Was viele Online-Shops (noch) falsch machen

Digitale Vorteile, kostenlose Lieferungen, Bonuspunkte: Immer mehr Shops bieten Zusatzpakete an, die Kund:innen für einen einmaligen Betrag dazubuchen können. Diese Modelle laufen oft zwölf Monate, enden automatisch – und sind bei Verbraucher:innen beliebt.

Ein Problem zeigt sich jedoch immer wieder: Eine Kündigungsmöglichkeit fehlt. Die Annahme dahinter: „Der Vertrag endet ja sowieso.“ Doch genau das kann rechtlich problematisch sein und in der Praxis schnell zum Risiko werden.

Hintergrund

Seit dem 1. Juli 2022 sind Unternehmen, die online Verträge mit Verbraucher:innen schließen, verpflichtet, eine sogenannte Kündigungsschaltfläche auf ihrer Website bereitzustellen. Diese Vorgabe ergibt sich aus § 312k BGB und gilt für Verträge im elektronischen Geschäftsverkehr, bei denen ein Dauerschuldverhältnis begründet wird.

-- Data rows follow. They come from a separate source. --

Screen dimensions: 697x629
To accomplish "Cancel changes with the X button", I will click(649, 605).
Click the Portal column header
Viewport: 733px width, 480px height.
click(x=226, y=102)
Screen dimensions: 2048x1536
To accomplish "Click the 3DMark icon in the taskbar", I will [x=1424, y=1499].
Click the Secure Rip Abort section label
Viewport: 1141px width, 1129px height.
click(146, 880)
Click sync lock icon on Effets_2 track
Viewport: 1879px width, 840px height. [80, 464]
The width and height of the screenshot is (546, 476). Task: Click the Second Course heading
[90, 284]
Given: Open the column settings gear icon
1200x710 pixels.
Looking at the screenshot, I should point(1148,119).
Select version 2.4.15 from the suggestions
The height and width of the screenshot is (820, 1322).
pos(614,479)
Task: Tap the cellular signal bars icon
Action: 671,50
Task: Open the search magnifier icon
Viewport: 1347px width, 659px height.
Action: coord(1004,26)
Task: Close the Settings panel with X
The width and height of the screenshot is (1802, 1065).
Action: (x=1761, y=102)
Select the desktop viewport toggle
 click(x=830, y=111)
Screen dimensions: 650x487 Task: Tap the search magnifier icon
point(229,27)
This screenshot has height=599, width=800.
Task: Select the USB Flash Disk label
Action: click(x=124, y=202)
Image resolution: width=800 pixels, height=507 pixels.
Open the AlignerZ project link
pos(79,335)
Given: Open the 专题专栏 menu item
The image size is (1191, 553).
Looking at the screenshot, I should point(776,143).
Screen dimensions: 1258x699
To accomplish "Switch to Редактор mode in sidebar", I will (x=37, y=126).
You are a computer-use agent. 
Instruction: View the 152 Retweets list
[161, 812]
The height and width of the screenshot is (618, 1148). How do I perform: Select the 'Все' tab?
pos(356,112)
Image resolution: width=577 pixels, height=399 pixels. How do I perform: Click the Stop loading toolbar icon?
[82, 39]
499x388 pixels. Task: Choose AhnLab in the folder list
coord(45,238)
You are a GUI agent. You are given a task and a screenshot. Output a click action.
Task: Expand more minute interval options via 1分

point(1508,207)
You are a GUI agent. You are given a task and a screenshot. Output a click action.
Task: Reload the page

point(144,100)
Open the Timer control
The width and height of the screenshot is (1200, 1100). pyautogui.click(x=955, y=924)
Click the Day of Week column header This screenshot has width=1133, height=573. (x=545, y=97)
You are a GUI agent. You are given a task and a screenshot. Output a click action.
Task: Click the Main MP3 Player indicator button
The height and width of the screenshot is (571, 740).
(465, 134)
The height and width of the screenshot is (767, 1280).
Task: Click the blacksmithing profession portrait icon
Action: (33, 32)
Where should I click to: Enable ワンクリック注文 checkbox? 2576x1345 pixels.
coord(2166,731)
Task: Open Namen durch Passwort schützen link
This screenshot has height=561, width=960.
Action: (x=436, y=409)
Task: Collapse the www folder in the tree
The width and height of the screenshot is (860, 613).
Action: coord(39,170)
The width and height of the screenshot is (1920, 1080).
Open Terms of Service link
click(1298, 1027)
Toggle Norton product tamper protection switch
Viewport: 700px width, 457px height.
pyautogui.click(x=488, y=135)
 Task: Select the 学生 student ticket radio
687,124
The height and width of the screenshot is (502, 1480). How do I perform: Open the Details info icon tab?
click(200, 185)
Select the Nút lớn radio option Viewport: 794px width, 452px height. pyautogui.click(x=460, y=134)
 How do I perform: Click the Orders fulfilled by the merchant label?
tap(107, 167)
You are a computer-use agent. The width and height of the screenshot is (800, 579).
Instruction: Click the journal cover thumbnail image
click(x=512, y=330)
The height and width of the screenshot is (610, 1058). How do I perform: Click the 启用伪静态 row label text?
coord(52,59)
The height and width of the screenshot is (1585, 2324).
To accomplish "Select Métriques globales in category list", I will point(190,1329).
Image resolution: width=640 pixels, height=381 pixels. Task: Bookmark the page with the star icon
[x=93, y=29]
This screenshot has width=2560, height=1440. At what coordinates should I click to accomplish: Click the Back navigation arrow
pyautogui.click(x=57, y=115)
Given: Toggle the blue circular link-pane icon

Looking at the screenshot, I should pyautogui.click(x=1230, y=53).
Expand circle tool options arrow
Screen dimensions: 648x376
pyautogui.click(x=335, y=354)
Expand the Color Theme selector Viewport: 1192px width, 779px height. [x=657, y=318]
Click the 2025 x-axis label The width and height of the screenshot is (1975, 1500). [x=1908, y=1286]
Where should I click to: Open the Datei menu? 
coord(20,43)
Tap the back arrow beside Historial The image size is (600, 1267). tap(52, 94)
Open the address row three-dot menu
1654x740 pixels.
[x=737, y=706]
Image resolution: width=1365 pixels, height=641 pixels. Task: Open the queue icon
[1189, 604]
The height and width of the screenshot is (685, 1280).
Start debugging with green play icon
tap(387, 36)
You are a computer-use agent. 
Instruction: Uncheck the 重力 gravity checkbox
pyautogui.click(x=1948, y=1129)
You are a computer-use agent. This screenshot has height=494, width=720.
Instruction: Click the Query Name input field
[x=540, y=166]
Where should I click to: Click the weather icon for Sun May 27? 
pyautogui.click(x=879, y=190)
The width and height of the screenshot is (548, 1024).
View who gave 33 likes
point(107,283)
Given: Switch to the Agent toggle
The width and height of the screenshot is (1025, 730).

Ziel des Gesetzgebers ist es, Verbraucher:innen zu schützen: Während der Abschluss digitaler Verträge oft mit wenigen Klicks möglich ist, wurde die Kündigung solcher Verträge in der Vergangenheit häufig durch umständliche oder intransparente Prozesse erschwert – etwa durch versteckte Links, Anmeldezwang oder umständliche Kontaktformulare.

Mit der Einführung der Kündigungsschaltfläche sollte sich das ändern. Der gesetzliche Anspruch ist klar:Die Kündigung muss ebenso einfach möglich sein wie der Vertragsschluss.
Vorgesehen ist daher ein zweistufiges Verfahren – über zwei eindeutig beschriftete Schaltflächen: „Verträge hier kündigen“ und „jetzt kündigen“.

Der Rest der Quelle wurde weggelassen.